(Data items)
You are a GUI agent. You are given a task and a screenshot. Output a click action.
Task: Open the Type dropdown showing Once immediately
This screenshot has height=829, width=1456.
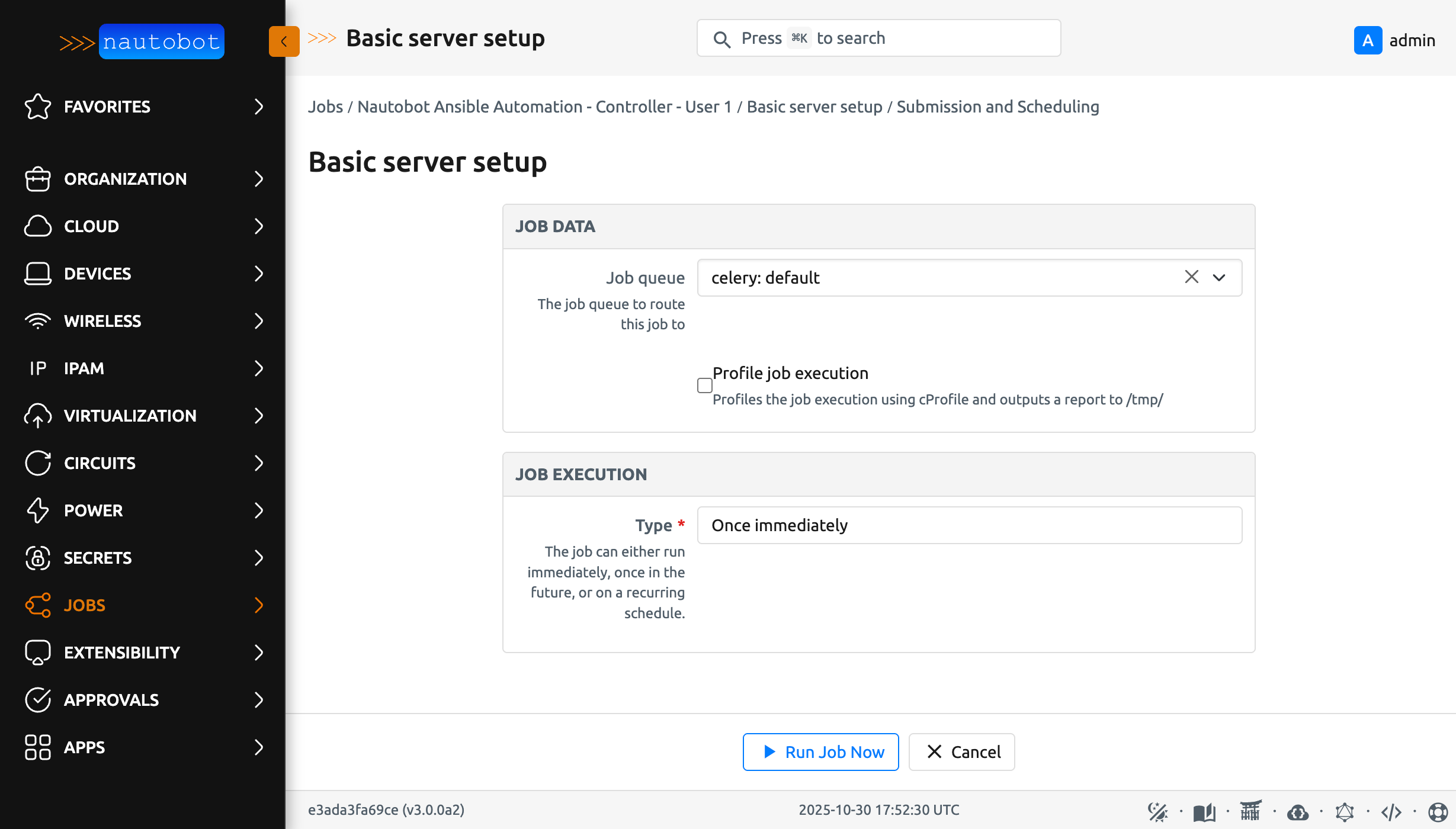click(969, 525)
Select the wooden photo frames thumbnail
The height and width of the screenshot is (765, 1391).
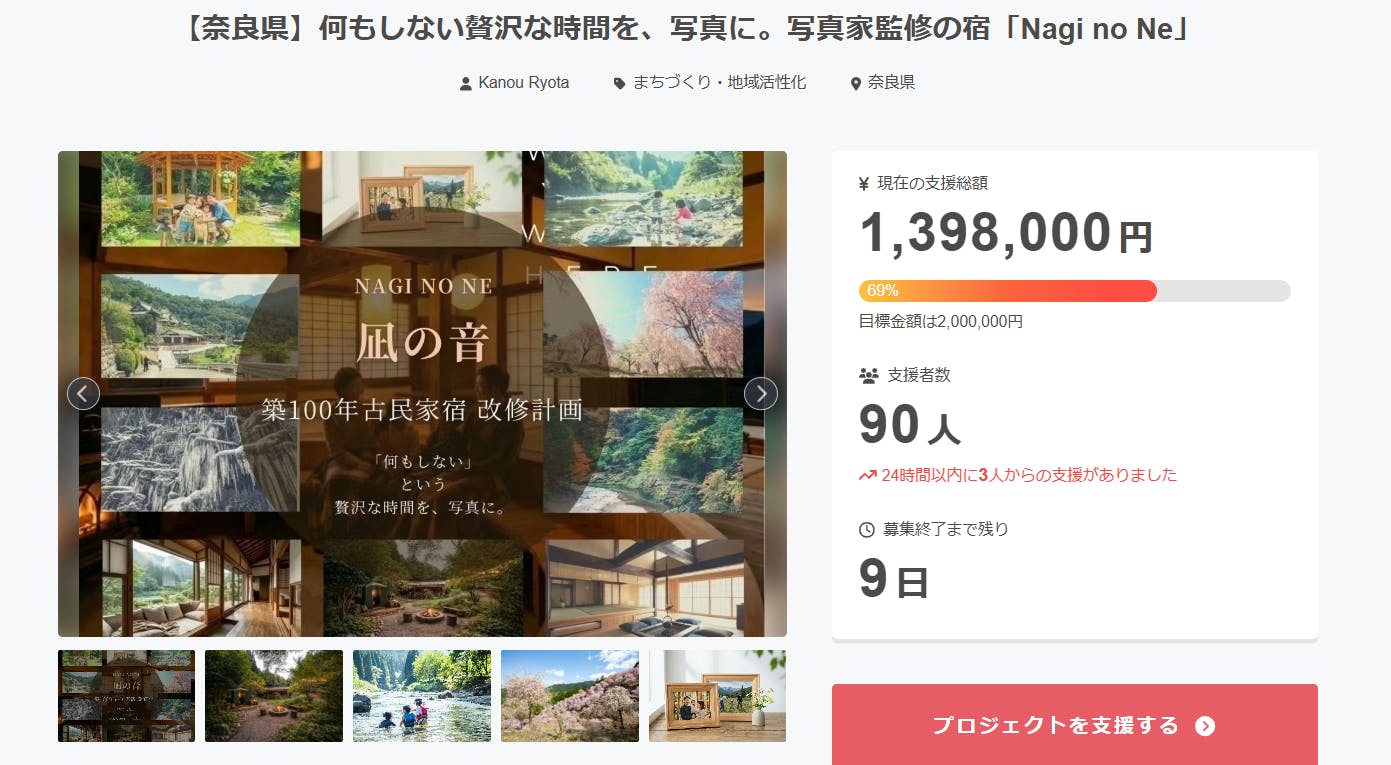[717, 696]
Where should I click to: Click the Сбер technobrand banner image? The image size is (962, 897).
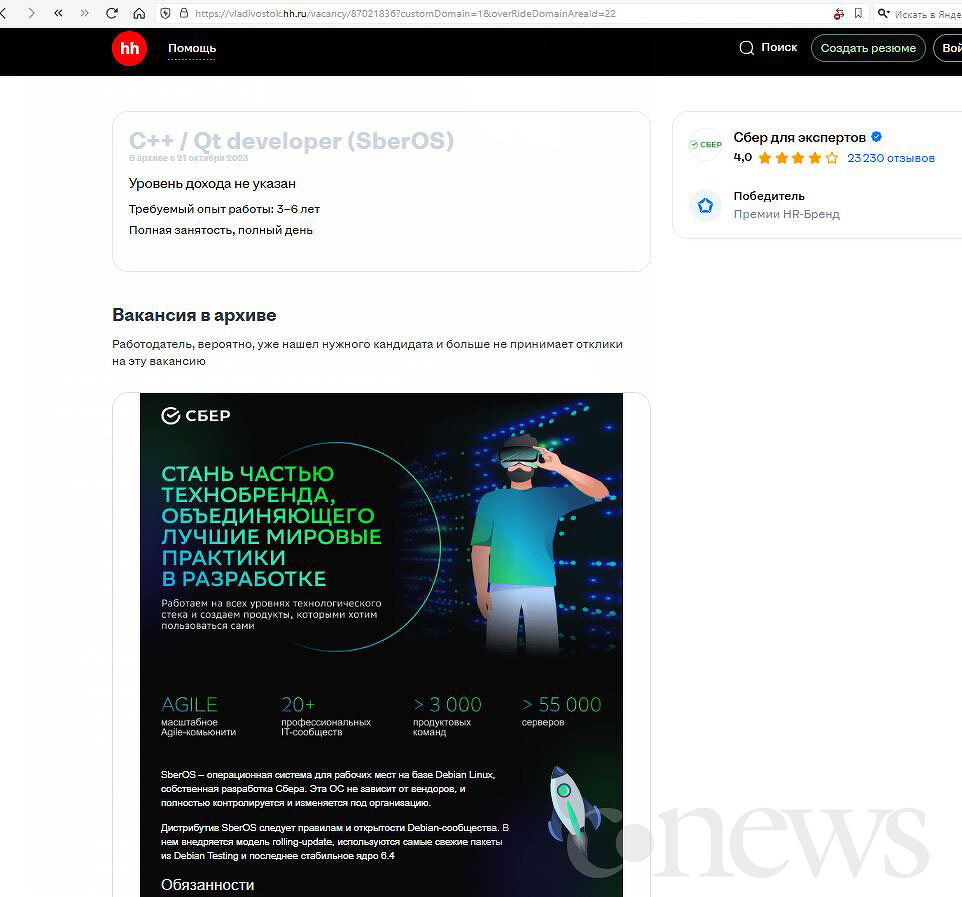(x=381, y=644)
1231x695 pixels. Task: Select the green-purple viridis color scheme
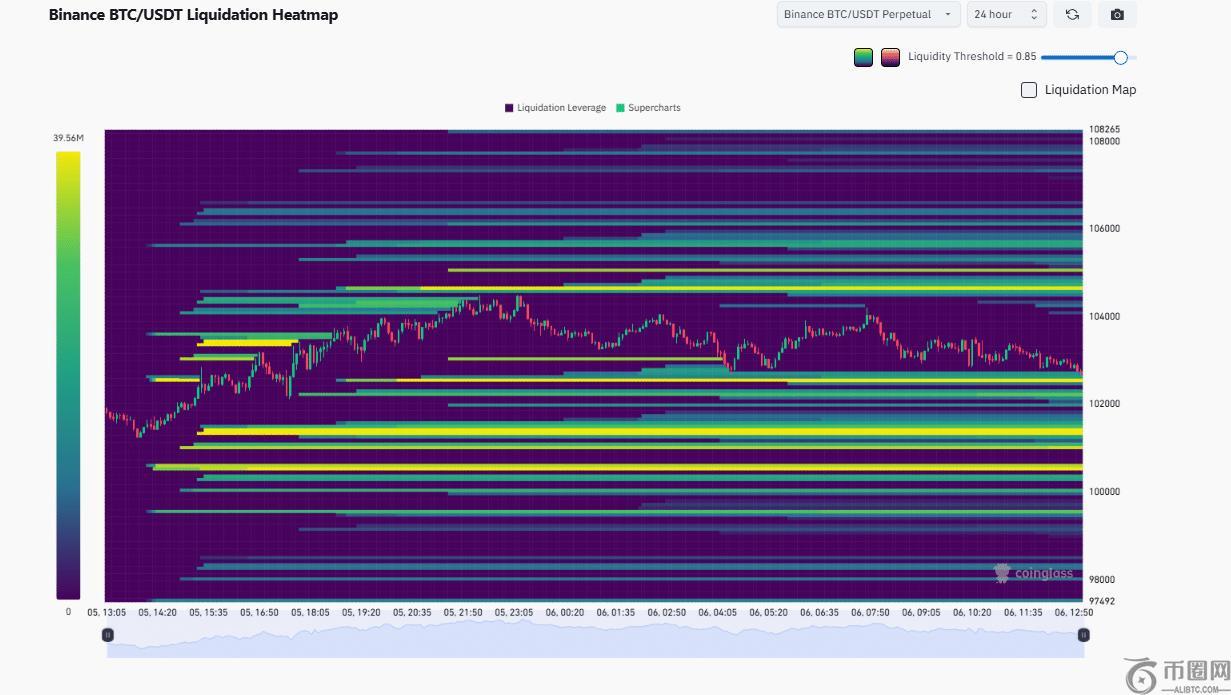coord(863,57)
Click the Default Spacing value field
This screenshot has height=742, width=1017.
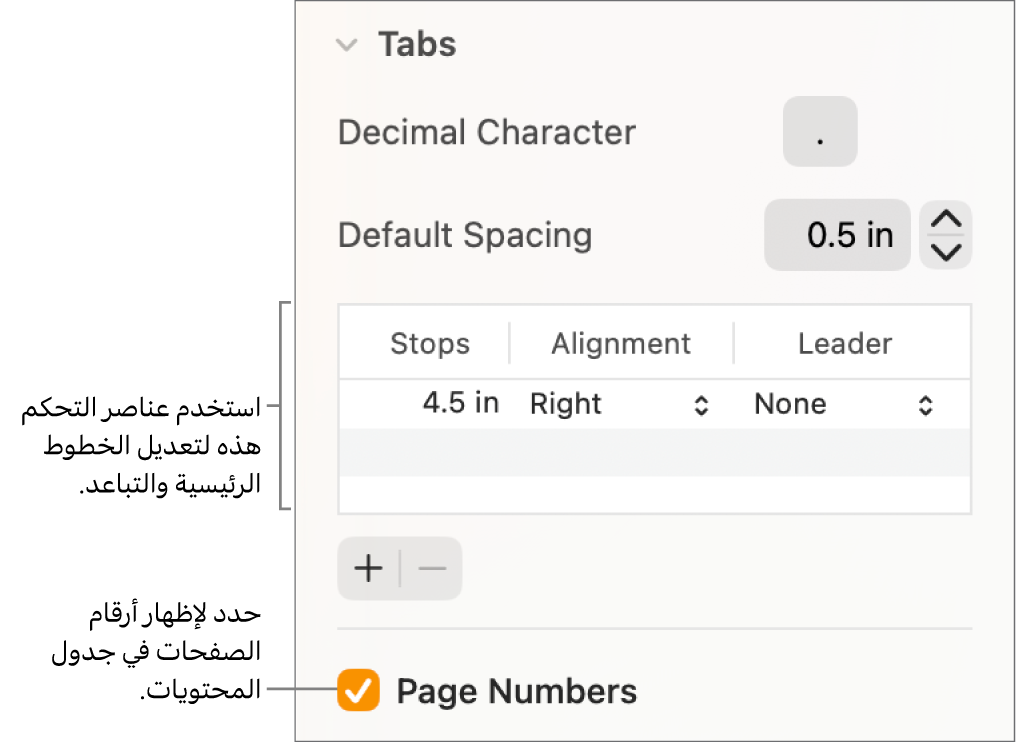tap(837, 236)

The exercise ::
Retype the lines from the one containing "1231x695 pixels. Task: Select" through the end of the data items, both ends included. Leave the pictures out.

Exercise output ::
1231x695 pixels. Task: Select the green-purple viridis color scheme
coord(863,57)
Click the Default Spacing value field
This screenshot has height=742, width=1017.
tap(837, 236)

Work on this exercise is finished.